Antifragile: What the Strait of Hormuz Proves About Energy Security
By Matthew T. McKean, CEO, Frontieras North America
The largest disruption to global energy supply since 1973 is not a forecast. It is the news.
Since February 28, when U.S. and Israeli forces struck Iran and Tehran sealed the Strait of Hormuz in retaliation, roughly 20 million barrels per day of crude oil have been locked behind a 21-mile chokepoint in the Persian Gulf. Tanker traffic through the strait has collapsed by more than 70 percent. Brent crude blew past $100 a barrel for the first time in four years, peaking above $126. Diesel at the pump exceeds $5 a gallon across America's agricultural heartland and is approaching $7 on the West Coast. Naphtha, the petrochemical feedstock that underpins plastics and industrial solvents, has surged from $577 to nearly $690 per metric ton in Europe and past $756 in Asia. Urea fertilizer has jumped 50 percent in three weeks. Ammonium sulfate has climbed from $559 to
$675 per ton as American farmers enter planting season with no relief in sight. Fifty-four agricultural organizations wrote to the President demanding action.

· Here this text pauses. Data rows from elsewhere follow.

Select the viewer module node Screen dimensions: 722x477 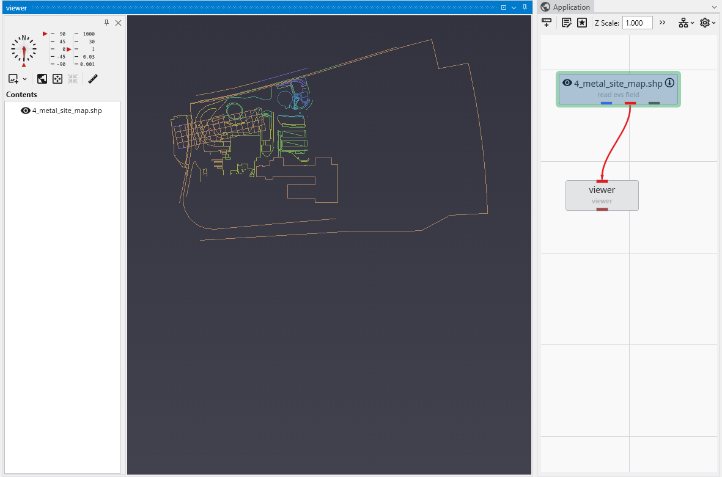(x=602, y=195)
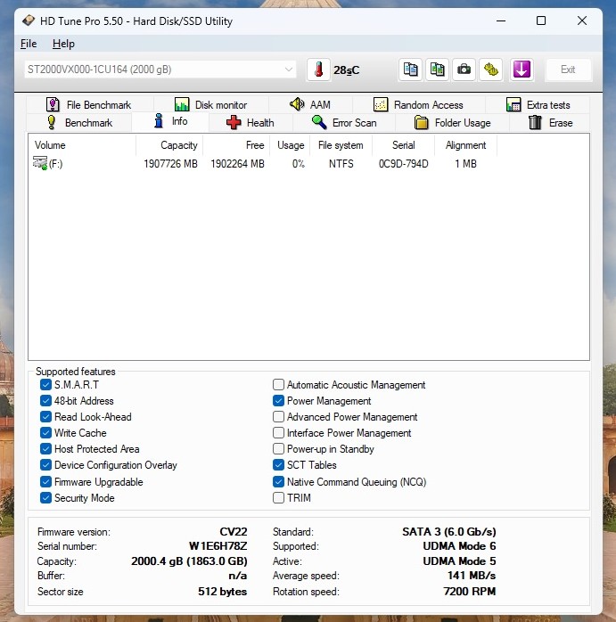Image resolution: width=616 pixels, height=622 pixels.
Task: Click the HD Tune Pro title bar icon
Action: pos(29,20)

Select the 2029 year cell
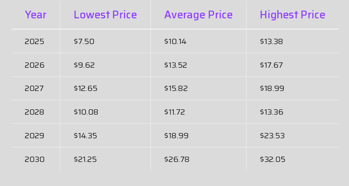34,136
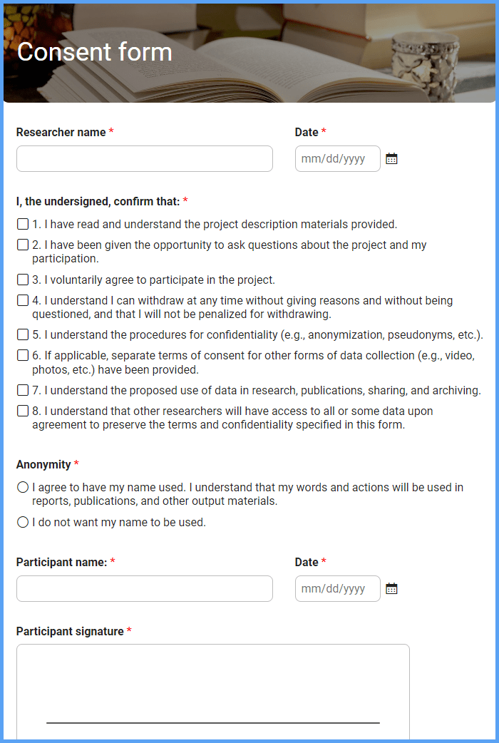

Every downstream product that civilization depends on to move, grow, build, and manufacture is spiking in price because every one of those products traces its supply chain back to crude oil flowing through a contested waterway.
This is what fragility looks like. And it should force a serious national conversation about what energy security actually requires.
The Vocabulary Of Fragility
Nassim Nicholas Taleb introduced a concept in 2012 that the energy industry should have internalized long ago: antifragility. Most people understood the opposite of fragile to be resilient. Taleb argued they were wrong. Resilient means a system survives stress and returns to its previous state. Antifragile means a system actually gains from stress, disorder, and volatility.
The distinction matters because it describes the difference between an energy infrastructure built on hope and one built on engineering.
A conventional refinery is fragile. It buys crude at whatever the global market dictates, refines it into diesel, gasoline, naphtha, and jet fuel, and sells those products at a margin. When crude spikes because a chokepoint closes, the refinery's input cost spikes with it. Its fortunes are yoked to the same commodity whose price is surging. When that commodity becomes scarce or expensive, the business suffers. When its supply chain runs through a warzone, the business is exposed to forces entirely outside its control.
The entire American downstream sector is built on this architecture. And right now, that architecture is failing in real time.
A Different Architecture
Frontieras is built on a fundamentally different structure. Our feedstock is not crude oil. It is coal, priced at $55 per ton under a 10-year collared supply contract. Our input cost runs $2 to $3 per million BTU. Crude oil and natural gas run $6 to $12. That gap is structural, not cyclical. It does not close when the Strait of Hormuz opens, and it does not narrow when OPEC meets. It is embedded in the geology of our feedstock and the terms of our contracts.
Our output products, however, are priced against the same global commodity markets that are surging right now. When diesel goes up, we collect more per barrel. When naphtha goes up, we collect more per ton. When fertilizer prices spike because the Gulf States cannot ship ammonia and urea, our ammonium sulfate - produced via the Witherspoon Method from coal byproducts at structurally lower cost than gas-dependent competitors - becomes more valuable in the market.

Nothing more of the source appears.